L'amélioration du sort des ouvriers se trouve dans le salaire même et dans les lois naturelles qui le régissent.
1o L'ouvrier tend à s'élever au rang d'entrepreneur capitaliste.
2o Le salaire tend à hausser.
Corollaire.—Le passage du salariat à l'entreprise devient toujours moins désirable et plus facile.....
XV
DE L'ÉPARGNE
Épargner, ce n'est pas accumuler des quartiers de gibier, des grains de blé ou des pièces de monnaie. Cet entassement matériel d'objets fongibles, restreint par sa nature à des bornes fort étroites, ne représente l'épargne que pour l'homme isolé. Tout ce que nous avons dit jusqu'ici de la valeur, des services, de la richesse relative nous avertit que, socialement, l'épargne, quoique née de ce germe, prend d'autres développements et un autre caractère.
Épargner, c'est mettre volontairement un intervalle entre le moment où l'on rend des services à la société et celui où l'on en retire des services équivalents. Ainsi, par exemple, un homme peut tous les jours, depuis l'âge de vingt ans jusqu'à l'âge de soixante, rendre à ses semblables des services dépendant de sa profession, égaux à quatre, et ne leur demander que des services égaux à trois. En ce cas, il s'est donné la faculté de retirer du milieu social, dans sa vieillesse, quand il ne pourra plus travailler, le payement du quart de tout son travail de quarante ans.
La circonstance qu'il a reçu et successivement accumulé des titres de reconnaissance, consistant en lettres de change, billets à ordre, billets de banque, monnaies, est tout à fait secondaire et de forme. Elle n'a de rapport qu'aux moyens d'exécution. Elle ne peut changer la nature ni les effets de l'épargne. L'illusion que nous fait la monnaie à cet égard n'en est pas moins une illusion, encore que nous en soyons presque tous dupes.

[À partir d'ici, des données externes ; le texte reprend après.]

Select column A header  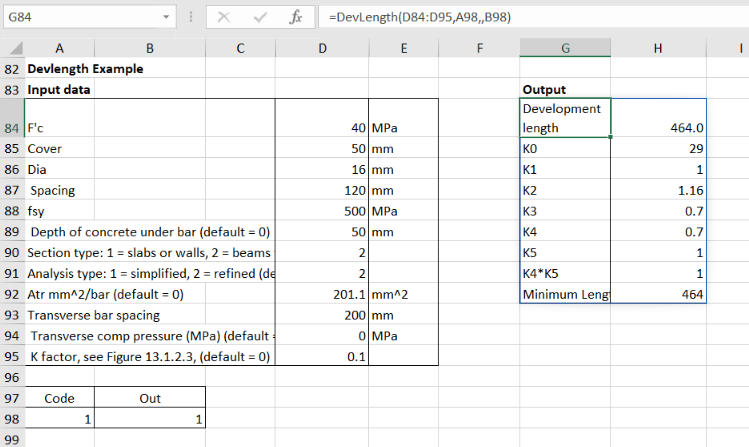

En effet, difficilement nous pouvons nous défendre de croire que celui qui épargne retire une valeur de la circulation, et, par conséquent, porte à la société un certain préjudice.
Et là se rencontre une de ces contradictions apparentes qui rebutent la logique, une de ces impasses qui semblent opposer au progrès un obstacle infranchissable, une de ces dissonances qui contristent le cœur en paraissant accuser l'auteur des choses dans sa puissance ou dans sa volonté.